▶ _Exercise input_
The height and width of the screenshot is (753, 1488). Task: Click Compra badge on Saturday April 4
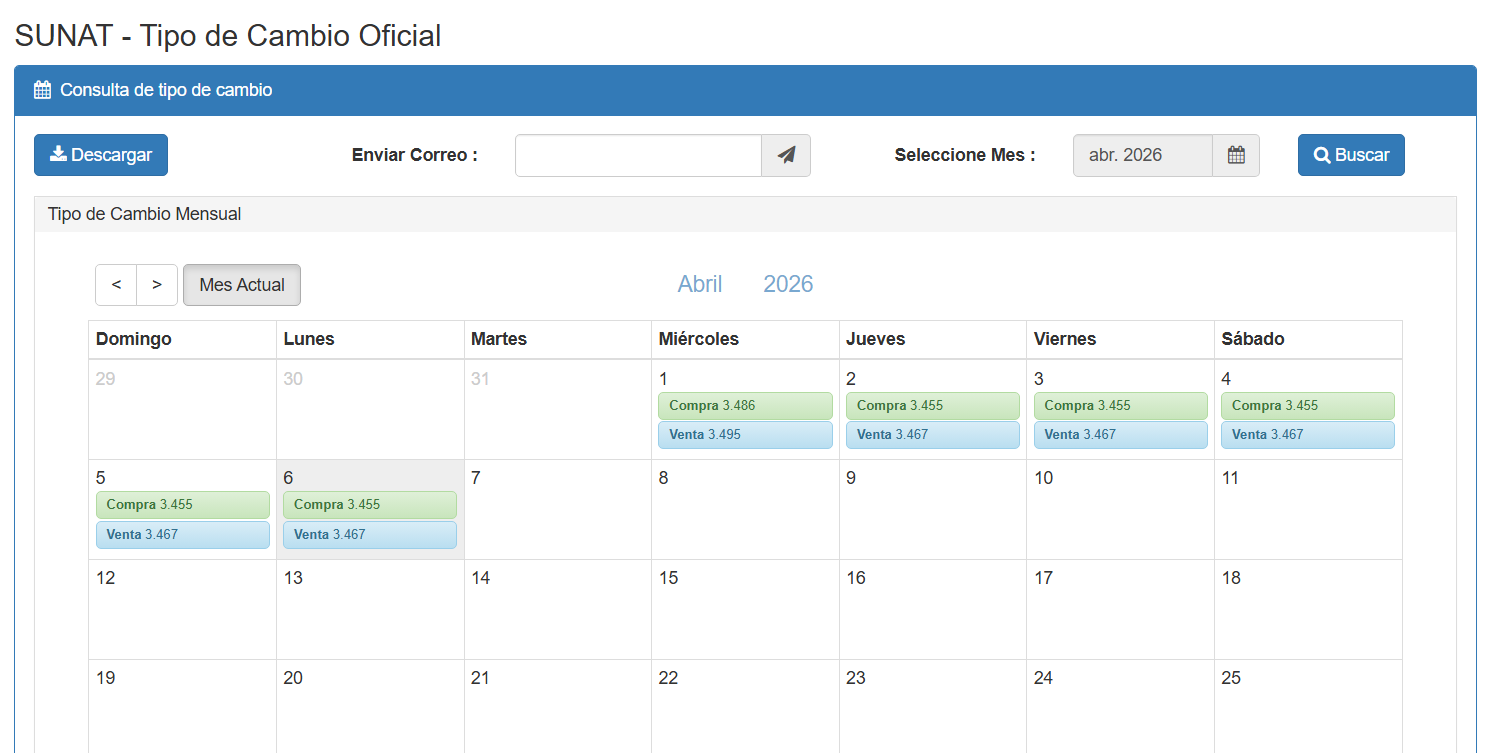click(x=1307, y=406)
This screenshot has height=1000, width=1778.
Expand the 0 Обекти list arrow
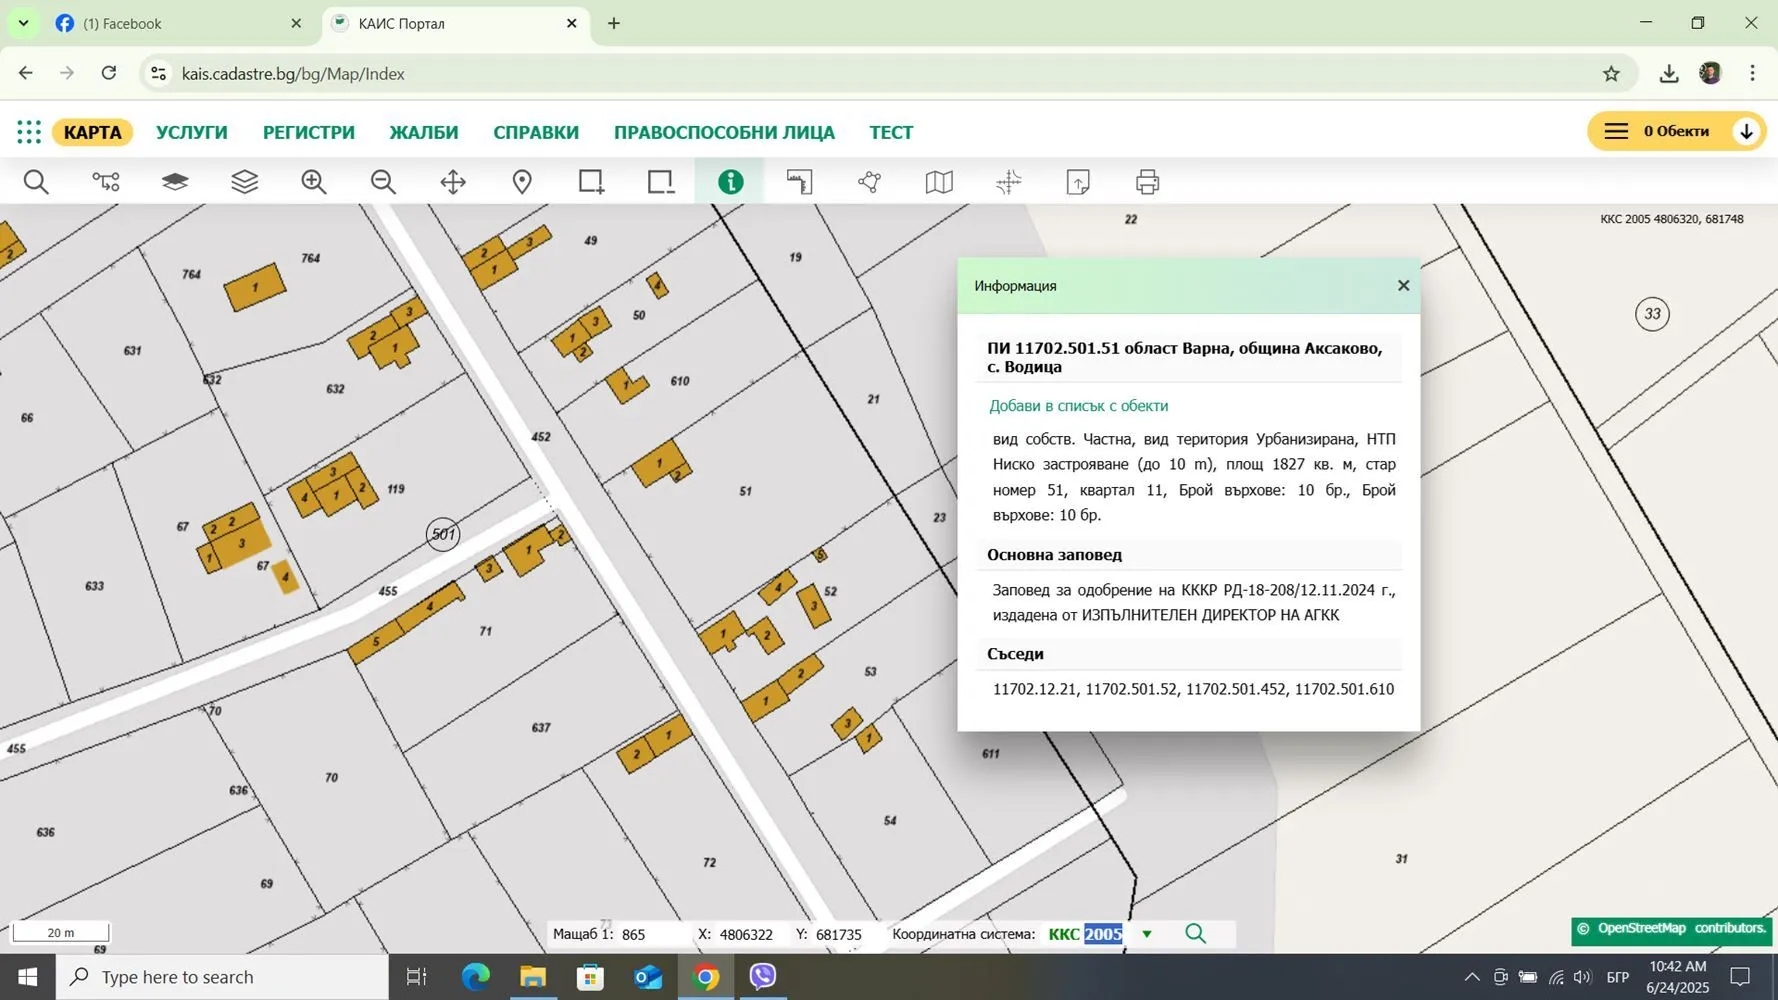(x=1746, y=131)
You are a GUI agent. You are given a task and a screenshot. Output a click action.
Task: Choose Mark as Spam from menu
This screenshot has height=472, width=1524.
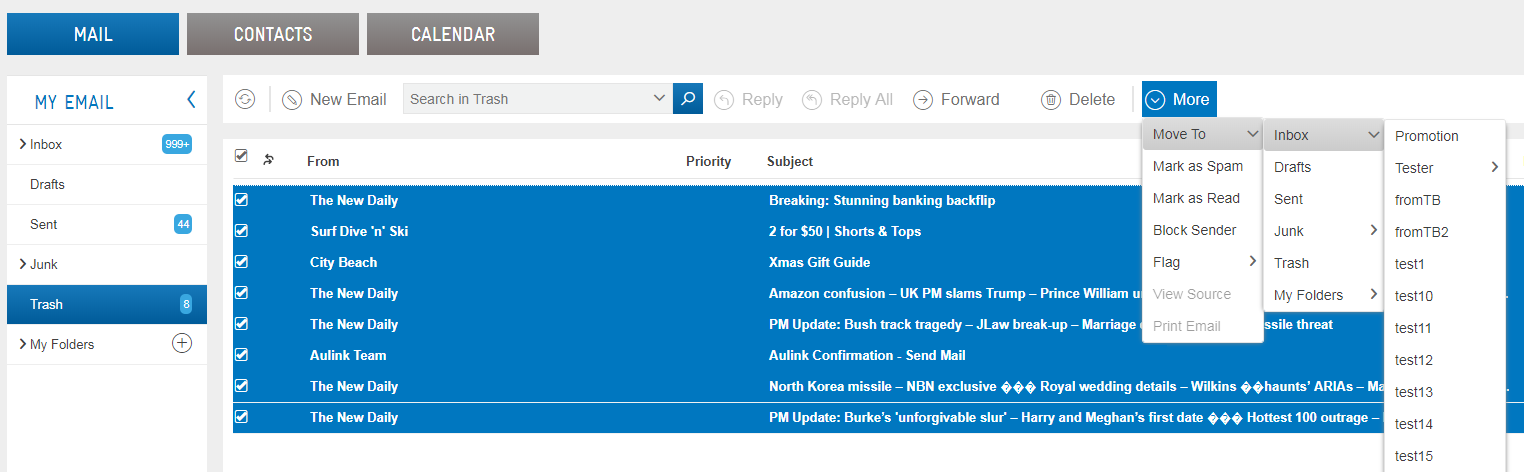(1198, 166)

▶ _What is expected_
Aside from the pictures, copy all of the entries exactly.

▶ _Your solution_
The height and width of the screenshot is (753, 1488). Task: Click Compra badge on Saturday April 4
click(x=1307, y=406)
This screenshot has height=1000, width=1778.
Expand the 0 Обекти list arrow
(x=1746, y=131)
You are a GUI agent. You are given a task and a screenshot. Output a click action.
Task: Choose Mark as Spam from menu
This screenshot has height=472, width=1524.
(1198, 166)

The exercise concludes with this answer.